Saturday, February 12, 2005

February 12, 2005

Hey everyone! I'm back and colder than ever!

Yes, I'm now a San Francisco ex-patriot in the land of the Patriots (and Red Sox, for that matter), suburban Boston, Mass. Without further ado, here's what's on my mind (aside from wondering when this dirty snow will disappear from the side of the road)...

* I wonder how much pressure Doc Rivers, Danny Ainge and company must be feeling. I mean, the Red Sox win their first title in 86 years, the Patriots win their third Super Bowl in four years, so what do the Celtics do to top that? At least the Bruins had the presence of mind to participate in the NHL lockout, so they could duck the bullet-sweating. Check this space in June...

* Did you know that if you rearrange the letters of Jose Canseco, you get "Tattle-taling, money grubbing, desperation-punch-throwing, rat fink"? Actually, the best I could come up with was "Ace's Cojones". Meanwhile, the sad thing is that BALCO has given the former A's-Rangers-Devil Rays slugger just a smidge of legitimacy. Truth is, while everyone is vehemently denying Jose's allegations, the truth lies somewhere in between.
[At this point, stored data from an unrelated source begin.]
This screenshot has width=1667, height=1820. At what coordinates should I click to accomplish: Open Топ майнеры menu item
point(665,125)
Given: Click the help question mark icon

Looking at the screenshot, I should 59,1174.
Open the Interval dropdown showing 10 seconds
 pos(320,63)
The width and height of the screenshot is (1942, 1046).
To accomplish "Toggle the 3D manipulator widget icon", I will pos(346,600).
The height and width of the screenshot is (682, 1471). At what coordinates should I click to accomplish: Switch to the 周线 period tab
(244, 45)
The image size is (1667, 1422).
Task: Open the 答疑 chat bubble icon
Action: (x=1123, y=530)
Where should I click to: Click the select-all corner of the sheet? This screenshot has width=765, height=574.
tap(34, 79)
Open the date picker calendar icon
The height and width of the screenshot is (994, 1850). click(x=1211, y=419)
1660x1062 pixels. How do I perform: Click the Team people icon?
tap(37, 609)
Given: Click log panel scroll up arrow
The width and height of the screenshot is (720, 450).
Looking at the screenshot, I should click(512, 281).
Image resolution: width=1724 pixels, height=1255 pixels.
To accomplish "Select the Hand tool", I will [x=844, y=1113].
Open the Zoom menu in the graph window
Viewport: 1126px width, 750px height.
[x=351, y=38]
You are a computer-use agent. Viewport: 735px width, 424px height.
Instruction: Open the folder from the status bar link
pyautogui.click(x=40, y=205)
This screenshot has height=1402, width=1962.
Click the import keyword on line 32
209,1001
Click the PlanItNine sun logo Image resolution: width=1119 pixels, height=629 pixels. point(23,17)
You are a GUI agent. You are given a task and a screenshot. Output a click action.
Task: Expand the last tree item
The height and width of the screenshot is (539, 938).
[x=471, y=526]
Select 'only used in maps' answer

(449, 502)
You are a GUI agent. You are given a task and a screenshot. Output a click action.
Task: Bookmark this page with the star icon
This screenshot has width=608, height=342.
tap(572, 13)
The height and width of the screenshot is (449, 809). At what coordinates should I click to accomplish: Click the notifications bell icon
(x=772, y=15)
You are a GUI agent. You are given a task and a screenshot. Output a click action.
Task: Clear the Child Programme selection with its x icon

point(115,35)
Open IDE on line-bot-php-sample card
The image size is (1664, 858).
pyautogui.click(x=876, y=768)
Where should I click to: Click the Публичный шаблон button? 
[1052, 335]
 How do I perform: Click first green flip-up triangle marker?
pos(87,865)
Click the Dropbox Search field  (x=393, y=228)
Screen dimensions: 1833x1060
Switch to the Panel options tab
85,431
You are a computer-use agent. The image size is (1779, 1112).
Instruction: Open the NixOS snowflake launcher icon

* Hey, can you smear me some of "the Cream"? I want my writing to hit harder!

* Here's the big question as Oscar time approaches: Can Martin Scorcese pull off the rare tri-fecta: Losing Best Director honors to three actor-turned-directors? In 1980, his amazing work on "Raging Bull" lost out to Robert Redford and "Ordinary People", and a decade later his classic "Goodfellas" was bested by Kevin Costner's "Dances with Wolves". This year, Marty may lose out to Clint Eastwood for "Million Dollar Baby". If so, at least his gracious losing moves up to the high-rent district for directors.

* With the world's loss of brilliant playwright Arthur Miller, we have lost our final love-link to Marilyn Monroe. Goodbye Norma Jean...I should've liked to have known you, but I was just a future embryo...

* In honor of my wife's addiction to Home and Garden Television (us hipsters call it HGTV), I have invented a very simple drinking game. Every time a potential homebuyer on "House Hunters" looks at a room in a potential domicile and says the word "nice"--down the hatch! And if anyone at HGTV is reading this, one suggestion: Just for once, can the homebuyers place an offer and NOT get the house? That's the kind of entertainment I wanna see!

* Here's a preview of "Surreal Life 2017", featuring the forgotten b-stars of the future. Let's welcome Jessica Simpson (the dumb fake blond thing loses it's luster beyond age 30), Tara Reid (the fake boobs are following her career southward), Justin Guarini ("why couldn't I have been a dork like that Aiken guy?"), Tom Green (testicular comedy buffoon), Rosie O'Donnell (pudgy gay narcissism goes out of style by 2010), Courtney Love (for the mandatory shriveled skank factor--and for a ratings bonus, she might be a corpse by then) and would-be heir to the pop throne, Prince Jackson. Crazy antics will ensue!

* Just for the heck of it, Dutch-named athlete edition: Jan & Butch Van Breda Kolff, Steve Mikke-Mayer

* Just for the heck of it, real Dutch athlete edition: Rikkert Faneyte

* Just for the taste of it...DIET COKE!

* And finally, my new board game idea: Celebrity boggle. Yes, stick Bennifer, Jen&Brad, Paris, Britney and Julia, Danny and the twins in a lifesize, hermetically sealed Boggle popper, press down and let the games begin. Fun for the whole family!!!